[Ticlopidine-associated thrombotic thrombocytopenic purpura (Morbus Moschcowitz)].

ANAMNESIS AND CLINICAL FINDINGS: A 75-year-old woman with a history of recurrent ischemic cerebral events was admitted with acute unspecific neurological symptoms and fever. EXAMINATION: Intracerebral hemorrhage due to hypertension and antithrombotic therapy with ticlopidine was ruled out with cranial computed tomography. Laboratory findings on admission included thrombocytopenia (12/nl), renal insufficiency (serum creatinine 1.6 mg/dl) and LDH elevation (1,218 U/l). The hemoglobin on admission was normal. THERAPY AND CLINICAL COURSE: In the presence of rapidly declining hemoglobin values and fragmentation of red cells thrombotic-thrombocytopenic purpura (TTP) was diagnosed and the patient received fresh frozen plasma. Shortly after the plasma infusion the patient's condition deteriorated rapidly showing clinical signs of an allergic shock. In the sequel of 24 to 48 hours the patient developed renal failure, severe anemia and the thrombocyte count fell to 5/nl.
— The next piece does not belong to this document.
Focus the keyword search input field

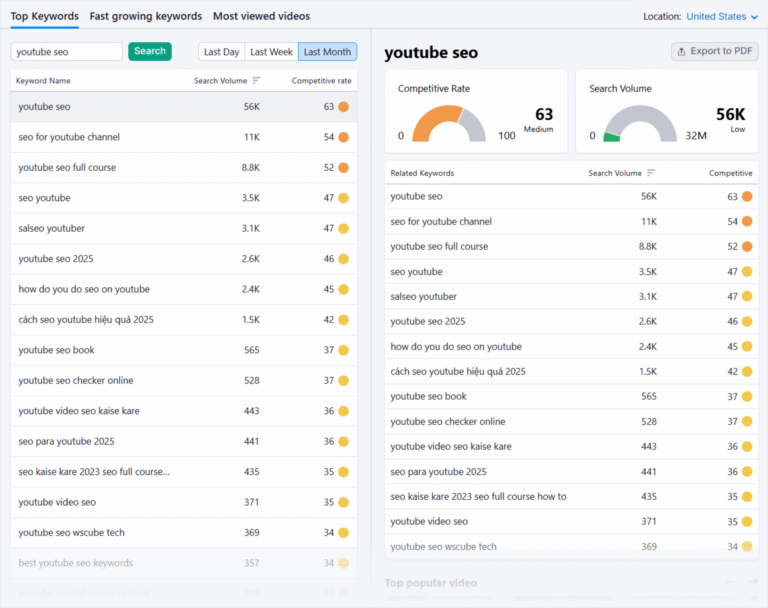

The patient was mechanically ventilated during the next 48 hours and needed intravenous catecholamines. Even after restoration of spontaneous respiration and cessation of pharmacological sedation the patient remained comatose. Cranial computed tomography on the fourth day after admission showed multiple infarction syndrome. The patient died on the ninth day after admission in status epilepticus which could not be stopped with pharmacological means. CONCLUSIONS: The combination of neurological symptoms, thrombocytopenia, fever, renal failure and hemolytic anemia in a patient taking ticlopidine points to a diagnosis of TTP. The high mortality of TTP can probably only be reduced by early plasmapheresis.